The Blues started playing like one goal was all they deserved to win by. They went into a layered defense, predicated on a dump-it-in, get-a-change-and-we'll-be-OK mindset.

Again, it was too soon for that.

The Kings' defense was treated to a more casual group of Blues forwards, making it easier for it to get the puck to the red line, dump it in, and get a good forecheck going from the forwards. It should have been the opposite, but Hitchcock's group forgot about the hard forechecking part. The Blues went to sleep, leading to the tying goal by Slava Voynov with 3:02 left in the first period. Voynov slipped in down the weak side and one-timed the crossing pass of Dustin Penner -- Dustin Penner -- for the equalizer past Brian Elliott.

It's easy to say in hindsight you had a feeling the Blues might have already cost themselves an easy Game 1 win by that point, but let's say it anyway: the Blues cost themselves an easy Game 1 win at that point.

The Blues got 13 shots on goal in the first period, and 16 on Jonathan Quick the final two. Why didn't they stick with the formula that got them the lead in the first place? Maybe that's too easy a criticism.

The Blues, after all, did lose valuable defender Alex Pietrangelo late in the second period after a high hit from Dwight King into the boards. We have to wait to see if "Petro", arguably the best and most important player on the Blues, is seriously hurt and might miss more time.

But the Kings capitalized on a more laissez-faire game plan from Hitchcock, with the winning goal coming from defenseman Matt Greene with 1:03 left in the second. Greene scored the goal, but Dustin Brown was the King who made it all happen.

After a faceoff win in his team's zone, Brown took the puck and sped down the right side of the ice before putting a shot on net that Elliott stopped. But nobody on the Blues seemed to think play would continue.

Elliott left a rebound in the crease that a charging Greene put in the net, a goal that nobody on the Blues seemed to think was possible because of how long the puck lay unattended after the save. But it was still live -- and Greene's recognition of that fact was largely why his team won.
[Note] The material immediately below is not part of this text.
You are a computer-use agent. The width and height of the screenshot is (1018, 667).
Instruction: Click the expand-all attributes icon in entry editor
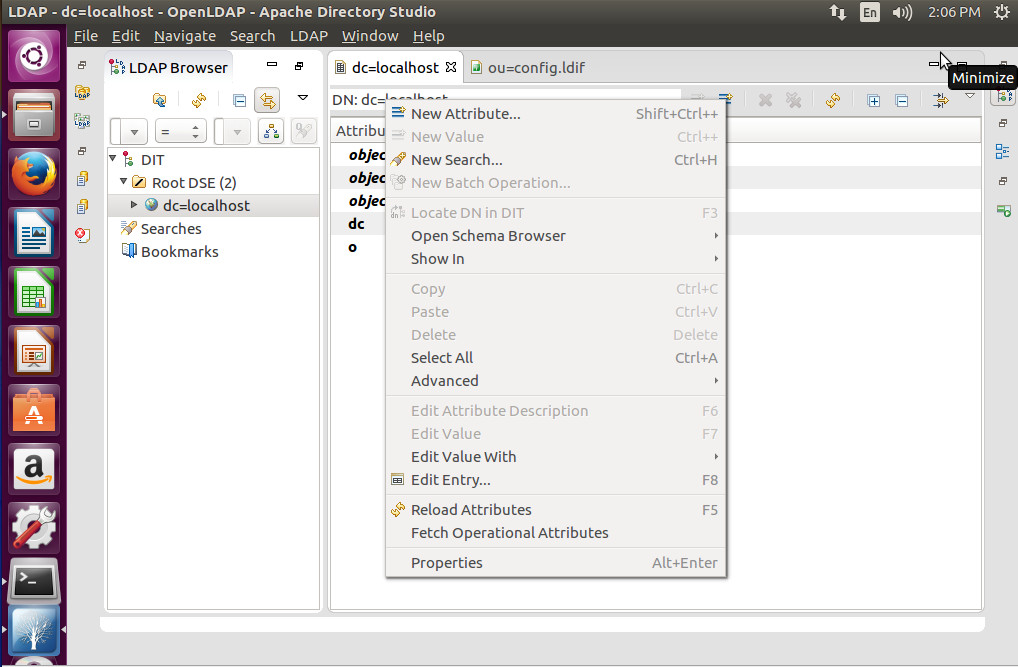coord(873,100)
"The puck was laying there, and I just took a chance and whacked at it, and it went in. It was a lucky bounce," Greene told NBC.

"'Brownie' made the play happen." The Blues have enough offense that they don't need to play like they did in Game 1. Does Hitchcock realize this? If he doesn't, it will be a shame for a team that has everything you'd want. But that's taking nothing away from a Kings team that is proving more resilient than Henry VIII.